4th Gear: No One Wants To Test Their Self-Driving Car In Canada
With the recent fatal crash involving a Tesla cruising on Autopilot, extensive testing of self-driving cars is more important now than ever. And that testing has been ongoing, in places like California, and Nevada, and Michigan, and Virginia, and Europe, and really in a lot of places that people drive cars.
One place that no one wants to test a self-driving car is Canada, according to Reuters:
Ontario’s program to allow testing of self-driving cars on public roads has not received any applications since it launched Jan. 1, the Canadian province’s government said on Wednesday, as a recent U.S. accident increased scrutiny of the technology.
Ontario, home to nearly all of Canada’s auto industry, said last year it would be the first province to allow testing of self-driving cars.

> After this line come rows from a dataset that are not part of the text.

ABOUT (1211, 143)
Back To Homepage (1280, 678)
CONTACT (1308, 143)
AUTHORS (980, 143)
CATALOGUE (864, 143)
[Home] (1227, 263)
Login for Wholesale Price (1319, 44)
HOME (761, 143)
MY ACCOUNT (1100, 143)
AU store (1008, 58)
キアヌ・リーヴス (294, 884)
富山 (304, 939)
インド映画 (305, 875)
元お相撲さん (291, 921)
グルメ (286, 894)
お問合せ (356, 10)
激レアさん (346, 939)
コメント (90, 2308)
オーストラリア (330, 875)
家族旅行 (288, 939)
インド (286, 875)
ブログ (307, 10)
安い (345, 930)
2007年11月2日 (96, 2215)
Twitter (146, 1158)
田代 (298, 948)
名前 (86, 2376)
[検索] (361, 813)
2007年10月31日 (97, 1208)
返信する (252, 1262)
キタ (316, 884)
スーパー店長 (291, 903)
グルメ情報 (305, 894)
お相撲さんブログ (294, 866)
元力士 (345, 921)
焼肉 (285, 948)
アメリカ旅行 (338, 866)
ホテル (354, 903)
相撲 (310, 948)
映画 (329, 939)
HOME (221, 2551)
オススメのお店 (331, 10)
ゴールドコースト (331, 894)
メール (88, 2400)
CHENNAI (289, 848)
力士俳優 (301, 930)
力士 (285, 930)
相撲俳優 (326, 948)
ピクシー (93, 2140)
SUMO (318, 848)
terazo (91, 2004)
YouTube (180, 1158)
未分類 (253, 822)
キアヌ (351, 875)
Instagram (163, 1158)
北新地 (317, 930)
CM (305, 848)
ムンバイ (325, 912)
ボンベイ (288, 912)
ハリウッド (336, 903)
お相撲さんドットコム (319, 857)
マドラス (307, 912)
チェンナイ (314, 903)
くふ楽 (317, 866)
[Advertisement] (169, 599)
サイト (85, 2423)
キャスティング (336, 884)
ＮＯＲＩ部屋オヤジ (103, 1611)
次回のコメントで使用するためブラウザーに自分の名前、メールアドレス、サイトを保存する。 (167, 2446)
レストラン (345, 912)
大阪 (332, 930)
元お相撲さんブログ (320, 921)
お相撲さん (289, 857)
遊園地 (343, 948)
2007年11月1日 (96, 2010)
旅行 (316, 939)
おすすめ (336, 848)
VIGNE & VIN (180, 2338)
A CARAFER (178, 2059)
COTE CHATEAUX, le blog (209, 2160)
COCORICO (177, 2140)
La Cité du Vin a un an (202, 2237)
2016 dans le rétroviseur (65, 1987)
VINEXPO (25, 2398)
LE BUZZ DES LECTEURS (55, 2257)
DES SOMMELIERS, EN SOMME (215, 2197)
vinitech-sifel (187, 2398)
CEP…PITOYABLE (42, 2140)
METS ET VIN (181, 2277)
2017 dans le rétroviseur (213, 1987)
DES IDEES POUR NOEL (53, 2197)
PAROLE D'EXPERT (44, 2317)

Oh well. Maybe the next time some sort of paradigm-shifting technology spreads across a major industry that affects the lives of billions of people comes around, someone will want you, Canada.
5th Gear: Toyota Thailand Is Laying Off 800 People
Toyota is looking for “voluntary reductions” of up to 800 people for its Thai operations, according to the Bangkok Post, the first time Toyota has ever laid off anyone in the country. But Thai officials are just sort of brushing it off:
Surapong Paisitpatanapong, a spokesman for the Federation of Thai Industries’ automotive club, said Toyota’s voluntary redundancy does not reflect a downturn in the industry, as the number of affected workers is marginal compared with the 60,000-100,000 workers now employed by carmakers in Thailand.
“The expired first-time car buyer scheme’s negative impact remains potent and will put continued pressure on Thailand’s car market,” he said. “But the country’s economic fundamentals remain strong and are capable of creating annual car sales of up to 900,000 vehicles based on Thai per capita income of US$6,000 a year.”
Toyota has actually pledged to re-hire the people taking the buyouts within a year or once the car market improves, the Bangkok Post reported.
On this day in 2000–eight weeks to the day after the fourth-generation NASCAR driver Adam Petty was killed during practice at the New Hampshire International Speedway in Loudon, New Hampshire–the driver Kenny Irwin Jr. dies at the same speedway, near the exact same spot, after his car slams into the wall at 150 mph during a practice run.
Neutral: Where Should You Test A Self-Driving Car?
I’m going to switch my sarcasm gene off for one second (which is very hard to do, I know), because it actually seems like it would make a lot of sense to test a self-driving car in Canada. Not only is Ontario home to a large automotive industry, but it’s got incredibly varied weather. Weather seems like a big challenge for self-driving cars, especially when it comes to the snow and ice that Canadian drivers normally have to deal with.
But there are a lot of factors that could affect where you would test a self-driving car. Where would you test yours?